31:04 – “I spearheaded a bunch of things that, even with the success that I felt they had, I still didn’t get management approval to go along with it at a bigger scale. But I was never going to stop putting myself out there. I never stopped trying. But it’s really an attention to detail as well. So you can’t just do a lot of things and have it be sloppy and messy. As a young person, you’re always judged by the work product that you produced. So it is going back and rereading, proof-checking your sentences. If you’re creating visuals or slides, trying to make it as close to pixel-perfect as possible as you’re going, and just trying to show a level of care that, candidly, is more rare these days.”
32:41 – “Never stop pitching yourself. Because by pitching yourself and pitching your ideas out there, you’re putting yourself in front of management constantly, and you’re always showing them that you’re willing to think of new ideas, think differently. You’re always there to try to improve the business that you’re in.”

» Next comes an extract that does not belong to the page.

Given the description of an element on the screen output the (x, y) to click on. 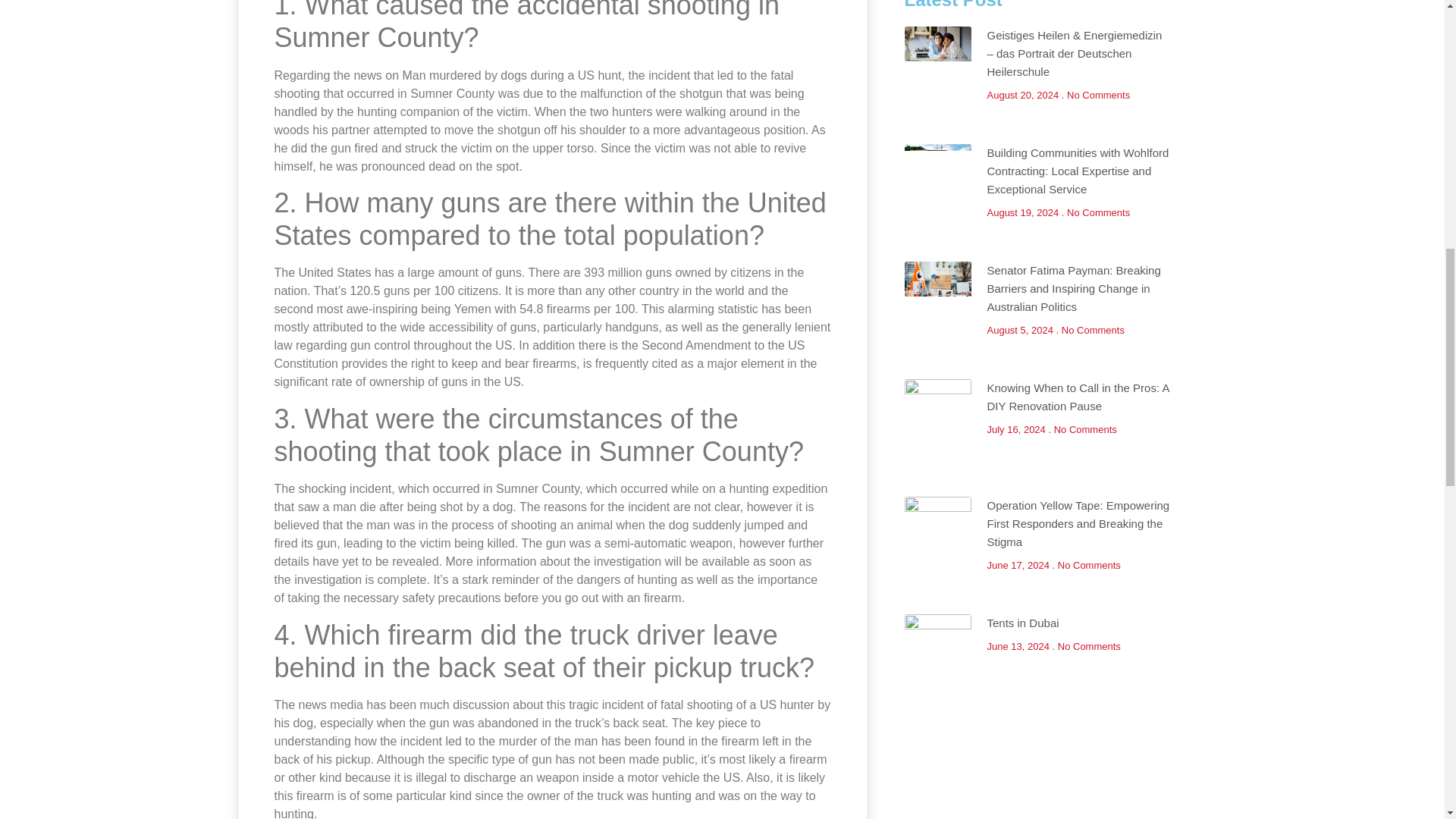
Tents in Dubai (1023, 622)
Knowing When to Call in the Pros: A DIY Renovation Pause (1078, 396)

*34:10 – “Bring a notebook with you when you go to meetings, look like you’re taking notes, whether you are or not, I don’t know that anyone will ever know. And I think I’ve seen people actually taking notes and seen a lot of people not actually taking notes, but it’s these little things that I think add up over time. My mentality in this company, in the last company or wherever I’ll go next, is always that small wins turn into bigger wins and big wins turn into even bigger ones. So you got to start small, focus on things that you can control. Win each day to win each week to win each month to win each year. You don’t go from 0 to 100 overnight. It’s a process.”
38:53 – “Every day I start with a to do list. I try as best as possible to get through the to do list. As in any company, things do come up during a day. And sometimes that can reprioritize your day as it’s happening. I try to be transparent with what I’m working on. So my calendar is public to the whole company. They can see everything, every call that I’m on, every item that I’m working on, on behalf of the company…I come in with a game plan each day and I can execute close to that game plan, I know I’m prioritizing my time correctly on behalf of the company. And from there it’s just willingness to constantly adjust.”
43:27 – “I tell my team all the time, all I’m asking of you is to come in to work every day with an open mind, positive attitude, and a willingness to get 1% better. Because I really think that, as cliche as that is, you don’t take leaps and bounds every single day, but you can make small improvements. You can push yourself a little bit in this direction, push yourself a little bit in that direction.”
44:23 – “I don’t believe that people have to have gotten five degrees to be brilliant. I don’t think that people have had to graduate college even to be brilliant and be an asset to you. I don’t think that the traditional perspective on how you evaluate a prospective employee necessarily makes a lot of sense because there’s really smart people in a lot of ways, and it’s tough to find really smart people who are willing to come and join you on your journey because there’s so many other journeys they could go on.”